My favorite time of year to. It’s usually breezy and mild, with trees in all the colors (US spelling…wink, wink) of a rainbow. Leaves rustling around and the smell of burning leaves fill the air. The local farmer pulling a hay cart full of kids around is another local event. If the nights are cool, the smell of wood being burned in fireplaces also fills the air. Gee, I’m making it sound like we kick into pollution high gear for Halloween, but I digress. The only downers are the dam vole that snuck into the garage (and got beat to death) and the mice that try to get into the house…thank god for traps. No little ones here, so we don’t decorate for Halloween. We do have some really nice fall wreaths on the front doors though and the beds are alive with rust colored (see above) mums. I’ll admit to being the one who will pick-up a motorized bat or something along that line for my wife. Maybe I’ll put my light-up Marge Simpson (dressed as a witch) on my desk.

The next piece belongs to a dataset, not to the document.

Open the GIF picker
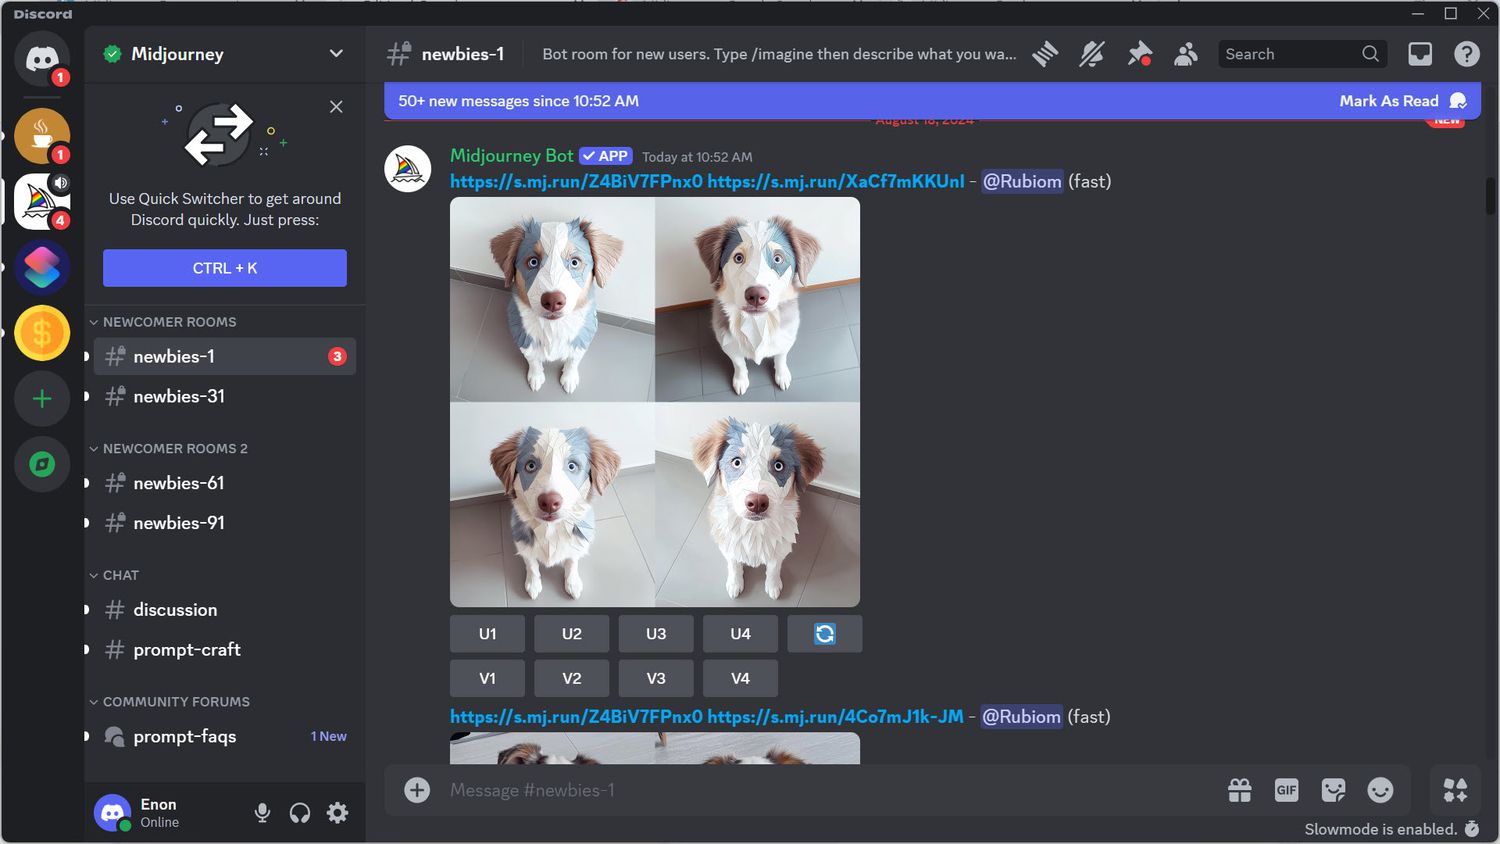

I hate to say it Sean, but I’ve heard that the place is spooky without the fog machine. But then again, I heard it from the neighbors…you know, the ones who complain when you wash your car while only wearing socks and gloves…those dam vial prudes.
When I was a little one, we’d trick or treat in the general vicinity of our house. Nothing really special to report other than the candy. I remember having a skeleton suite that was black and the bones were glow-in-the-dark…probably made from some toxic waste coating as was the custom then.
When we were old enough to drive…let’s just say we bought lots of eggs.
However, when my wife and I were dating, we went to a Halloween party (at a funeral home formerly owned by Frank Nitti of the Chicago mob) as a priest and a nun. Afterwords, we and several others went to Greek town (renowned ethnic drag in the city) to get a bite to eat. I was histerical, the waiter kept calling us father and sister and was quite confused about our drinking booze and kissing, even though we had Count Dracula and other ghouls at out table.
If you can’t convince them, confuse them.